Have you ever bought a bag of baby Bok Choy and then didn’t know what to do with it all? Well we did and now we can try this…
- 1 lb. baby bok choy
- 2 tbsp. chicken stock
- 1 tbsp. oyster sauce
- 1 1/2 tsp. soy sauce
- 1 1/2 tsp. cornstarch
- 1/2 tsp. sugar
- 1 tbsp. canola oil
- 2 slices fresh ginger, sliced
- 1 garlic clove, peeled and then minced
Cut 1/4 inch off the bottom of the bok choy. If the pieces are too large, cut in half lengthwise and wash thoroughly in cold water. Do this a couple of rinses and drain in a colander.
In a small bowl, combine the stock, oyster sauce, soy sauce, cornstarch and sugar. Set aside. Heat a large wok or flat bottomed fry pan over high heat. When hot add the canola oil and ginger and stir fry for about 10 seconds.
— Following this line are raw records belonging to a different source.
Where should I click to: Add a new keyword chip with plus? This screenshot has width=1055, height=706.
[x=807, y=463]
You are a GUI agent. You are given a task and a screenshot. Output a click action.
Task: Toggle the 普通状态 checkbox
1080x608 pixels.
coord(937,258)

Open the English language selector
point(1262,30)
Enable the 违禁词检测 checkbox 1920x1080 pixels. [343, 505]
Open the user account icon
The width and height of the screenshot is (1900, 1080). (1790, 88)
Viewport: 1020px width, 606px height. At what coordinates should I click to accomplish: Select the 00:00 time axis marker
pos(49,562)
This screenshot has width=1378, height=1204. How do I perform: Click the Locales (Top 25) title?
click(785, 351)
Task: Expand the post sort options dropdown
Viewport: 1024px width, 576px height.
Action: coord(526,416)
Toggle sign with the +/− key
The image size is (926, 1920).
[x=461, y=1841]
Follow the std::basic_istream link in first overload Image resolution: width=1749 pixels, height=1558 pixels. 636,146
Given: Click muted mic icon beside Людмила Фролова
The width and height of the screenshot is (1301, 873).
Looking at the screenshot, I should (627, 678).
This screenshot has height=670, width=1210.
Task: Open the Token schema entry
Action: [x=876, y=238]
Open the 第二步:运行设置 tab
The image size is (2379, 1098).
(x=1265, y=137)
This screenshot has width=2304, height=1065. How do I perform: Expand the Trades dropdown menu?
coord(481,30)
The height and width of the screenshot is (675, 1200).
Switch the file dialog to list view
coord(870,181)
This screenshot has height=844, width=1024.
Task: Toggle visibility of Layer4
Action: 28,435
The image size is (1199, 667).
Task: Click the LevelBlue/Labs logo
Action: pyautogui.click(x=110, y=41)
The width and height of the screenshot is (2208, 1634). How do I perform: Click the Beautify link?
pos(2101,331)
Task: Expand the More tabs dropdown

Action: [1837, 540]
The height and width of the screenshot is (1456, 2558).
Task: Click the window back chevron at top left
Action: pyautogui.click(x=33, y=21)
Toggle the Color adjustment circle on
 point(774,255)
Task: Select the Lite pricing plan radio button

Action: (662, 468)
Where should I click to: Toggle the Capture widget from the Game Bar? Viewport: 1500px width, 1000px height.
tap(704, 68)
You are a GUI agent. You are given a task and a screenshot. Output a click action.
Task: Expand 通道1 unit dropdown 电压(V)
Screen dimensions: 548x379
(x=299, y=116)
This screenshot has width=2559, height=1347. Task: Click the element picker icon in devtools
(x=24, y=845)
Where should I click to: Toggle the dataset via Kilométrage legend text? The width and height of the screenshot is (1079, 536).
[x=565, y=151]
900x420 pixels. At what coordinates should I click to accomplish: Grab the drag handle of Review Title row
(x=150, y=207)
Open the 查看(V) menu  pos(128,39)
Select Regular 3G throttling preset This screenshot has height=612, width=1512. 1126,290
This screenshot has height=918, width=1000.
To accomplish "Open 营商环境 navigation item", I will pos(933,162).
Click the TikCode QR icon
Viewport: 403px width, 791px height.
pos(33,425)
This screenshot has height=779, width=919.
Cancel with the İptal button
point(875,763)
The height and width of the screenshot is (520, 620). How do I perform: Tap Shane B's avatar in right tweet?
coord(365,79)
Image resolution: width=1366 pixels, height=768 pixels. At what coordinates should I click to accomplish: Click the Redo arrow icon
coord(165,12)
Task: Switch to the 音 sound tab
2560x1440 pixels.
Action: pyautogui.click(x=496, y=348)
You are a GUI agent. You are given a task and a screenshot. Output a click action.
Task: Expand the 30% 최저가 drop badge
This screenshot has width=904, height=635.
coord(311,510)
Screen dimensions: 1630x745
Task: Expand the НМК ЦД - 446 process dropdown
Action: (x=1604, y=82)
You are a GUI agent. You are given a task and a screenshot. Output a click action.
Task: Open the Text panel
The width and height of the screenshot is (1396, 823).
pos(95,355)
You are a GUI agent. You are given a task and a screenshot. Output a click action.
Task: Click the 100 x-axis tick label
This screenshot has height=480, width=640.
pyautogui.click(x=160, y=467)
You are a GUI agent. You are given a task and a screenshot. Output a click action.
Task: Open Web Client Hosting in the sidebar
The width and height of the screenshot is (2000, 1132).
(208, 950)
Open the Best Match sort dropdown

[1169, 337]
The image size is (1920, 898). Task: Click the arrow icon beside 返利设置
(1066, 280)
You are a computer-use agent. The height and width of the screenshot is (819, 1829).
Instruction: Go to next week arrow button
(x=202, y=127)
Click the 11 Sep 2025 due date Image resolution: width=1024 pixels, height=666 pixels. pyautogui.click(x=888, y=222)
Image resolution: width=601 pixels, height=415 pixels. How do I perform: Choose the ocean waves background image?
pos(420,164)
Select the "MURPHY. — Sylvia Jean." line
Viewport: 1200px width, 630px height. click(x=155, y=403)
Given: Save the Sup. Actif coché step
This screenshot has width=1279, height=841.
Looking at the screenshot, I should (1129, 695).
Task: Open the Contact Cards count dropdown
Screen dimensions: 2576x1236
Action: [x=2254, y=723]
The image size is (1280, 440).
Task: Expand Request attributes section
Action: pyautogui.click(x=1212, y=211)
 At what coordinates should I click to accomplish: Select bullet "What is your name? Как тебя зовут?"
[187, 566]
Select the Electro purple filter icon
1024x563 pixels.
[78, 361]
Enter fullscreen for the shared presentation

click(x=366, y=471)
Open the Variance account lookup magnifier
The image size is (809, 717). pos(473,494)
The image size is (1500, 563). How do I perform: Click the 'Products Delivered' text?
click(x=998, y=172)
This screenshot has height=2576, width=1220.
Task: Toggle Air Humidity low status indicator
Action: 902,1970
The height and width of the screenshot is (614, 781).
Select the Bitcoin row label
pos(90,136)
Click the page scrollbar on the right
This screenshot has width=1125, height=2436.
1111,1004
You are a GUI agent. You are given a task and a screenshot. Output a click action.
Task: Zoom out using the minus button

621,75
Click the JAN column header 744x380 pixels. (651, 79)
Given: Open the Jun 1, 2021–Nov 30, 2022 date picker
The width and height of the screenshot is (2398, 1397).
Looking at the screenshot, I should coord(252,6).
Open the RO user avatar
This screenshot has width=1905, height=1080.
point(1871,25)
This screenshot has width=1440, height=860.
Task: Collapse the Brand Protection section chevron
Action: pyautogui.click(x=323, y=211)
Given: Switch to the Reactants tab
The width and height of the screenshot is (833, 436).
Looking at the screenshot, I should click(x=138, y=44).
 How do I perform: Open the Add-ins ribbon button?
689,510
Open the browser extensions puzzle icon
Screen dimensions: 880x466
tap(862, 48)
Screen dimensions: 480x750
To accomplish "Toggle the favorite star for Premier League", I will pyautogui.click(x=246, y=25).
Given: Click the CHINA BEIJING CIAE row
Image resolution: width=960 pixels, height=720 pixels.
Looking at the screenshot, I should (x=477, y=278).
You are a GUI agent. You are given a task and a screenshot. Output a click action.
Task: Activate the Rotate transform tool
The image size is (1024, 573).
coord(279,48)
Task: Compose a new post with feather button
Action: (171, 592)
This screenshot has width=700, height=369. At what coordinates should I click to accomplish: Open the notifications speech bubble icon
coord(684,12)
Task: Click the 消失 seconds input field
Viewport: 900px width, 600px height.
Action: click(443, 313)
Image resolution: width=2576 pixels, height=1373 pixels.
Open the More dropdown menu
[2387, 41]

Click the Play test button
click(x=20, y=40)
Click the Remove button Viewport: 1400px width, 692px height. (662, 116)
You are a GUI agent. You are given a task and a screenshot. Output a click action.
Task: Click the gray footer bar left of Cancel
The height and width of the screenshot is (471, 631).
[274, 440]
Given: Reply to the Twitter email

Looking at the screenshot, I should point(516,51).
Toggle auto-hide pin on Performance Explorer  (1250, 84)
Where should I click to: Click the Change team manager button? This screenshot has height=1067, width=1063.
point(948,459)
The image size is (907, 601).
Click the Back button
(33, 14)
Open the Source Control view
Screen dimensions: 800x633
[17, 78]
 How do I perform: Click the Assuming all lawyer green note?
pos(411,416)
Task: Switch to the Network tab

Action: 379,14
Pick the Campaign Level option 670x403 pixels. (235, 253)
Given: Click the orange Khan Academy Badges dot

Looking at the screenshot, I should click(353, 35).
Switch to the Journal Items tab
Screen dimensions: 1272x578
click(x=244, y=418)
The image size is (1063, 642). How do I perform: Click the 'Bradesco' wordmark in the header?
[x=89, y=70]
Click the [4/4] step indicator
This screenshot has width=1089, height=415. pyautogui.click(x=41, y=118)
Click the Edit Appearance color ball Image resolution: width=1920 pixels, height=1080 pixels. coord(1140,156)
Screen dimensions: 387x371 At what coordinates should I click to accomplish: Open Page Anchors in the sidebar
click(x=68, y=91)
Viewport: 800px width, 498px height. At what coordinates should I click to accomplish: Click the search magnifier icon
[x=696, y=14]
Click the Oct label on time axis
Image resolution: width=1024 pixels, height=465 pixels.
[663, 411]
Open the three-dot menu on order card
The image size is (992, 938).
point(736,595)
Add the garlic and bok choy and stir fry for 2-3 minutes until the leaves are limp and the leaves are still a bright green. Stir the sauce and pour over the greens and stir fry for 2 minutes until the sauce has thickened and lightly coats all the bok choy.
Serve with rice or noodles and maybe slices of roast chicken or pork tenderloin. The choice is yours and it sure is a tasty dish.